Diary of a S.W.F.–Single White Failure. Part Nine.

GOODNIGHT SEVERANCE–

The homepage for the State of California’s Employment Development Department laughs in my face. Lets just call it what it is. You’re a joke that can’t hold a job and has to rely upon the government to survive. UNEMPLOYMENT CHECKS. There, I said it. “To file a claim start here.” I can’t believe I’m “here.” I really fucked myself believing it was OK that I got fired while looking like a downtown tramp, thinking it was maybe even a good thing.

Eight weeks and one day have gone by and I’ve received no response from Amy. Not even a confirmation that she received my email, or a confirmation to the confirmation email asking if she could confirm that she got my original email.

My stories may be lost in inter-web land. However, I find it more likely that she thought they were written by a pretentious know-nothing. She must have thought they were so wretched that I didn’t even deserve the decency of a “they’re good but need a little more work” email. My mood has been running somewhere between an orange and a red. Inching closer to the line of high and severe risk of complete panic.

I have since applied to more stooge jobs, but at this point it seems even they don’t want me. It turns out getting fired for being a drunken mess makes it hard to find new employer. For some reason, legitimacy speedily flies out the window.

Congratulations! You’ve won three hundred and 382 dollars a week in unemployment. I’ll never be able to look the mailman in the eyes again. He’ll know my secret. I’m part of society’s cross-eyed elite. At times I can’t help but feel like karma had some hand in this. Revenge for the vengeance night with Katherine.

It’s funny how my theme song has changed over the last two months. It started out in the tune of “Everything in Its Right Place,” off Radiohead’s Kid A with it’s momentary bliss, and has since turned into something like “Paranoid Android,” off their Ok Computer–juvenile depression and all.

With a lack of stimulation, motivation quickly disappears.

I haven’t stepped outside my apartment or even washed my hair in four days. I feel my first dread forming on the back of my head and now spend countless hours each day toying with it.

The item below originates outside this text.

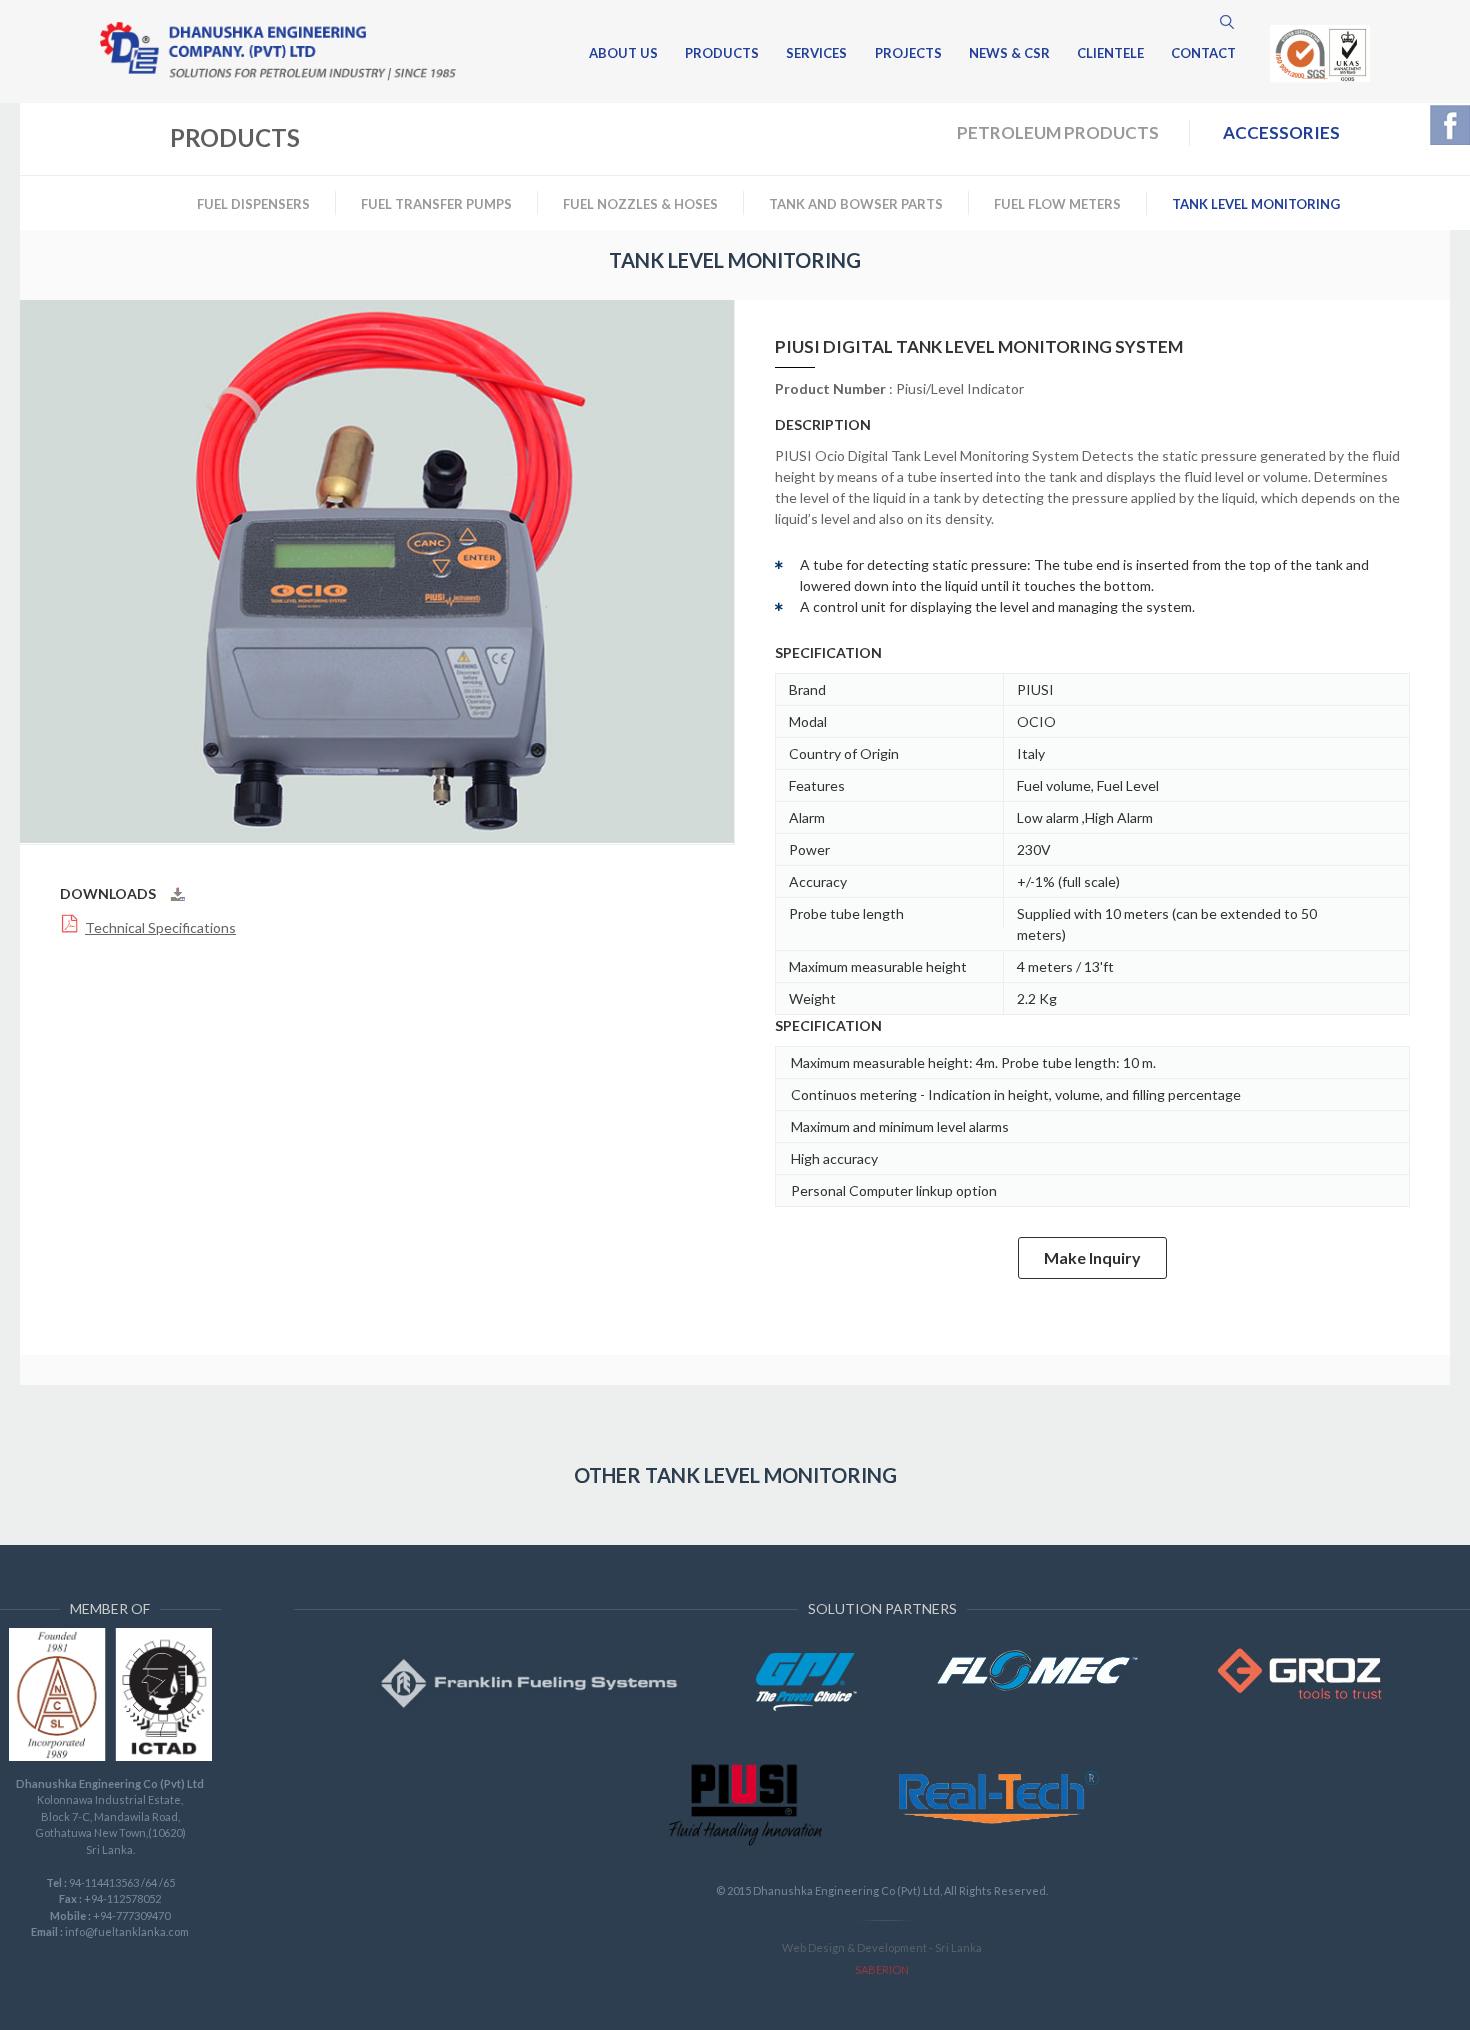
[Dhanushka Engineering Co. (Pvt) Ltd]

I’m entertaining the idea of moving to Jamaica and becoming a Rasta-man who sells bad herb to unsuspecting tourists. Peter Tosh lyrics make this sound incredibly inviting. However, with my luck, peddling would last less than a week before I’d turn into the next Natalie Holloway. Just a less publicized one. CNN would find it harder to spin a story about a mid-twenties dope dealer with dreads.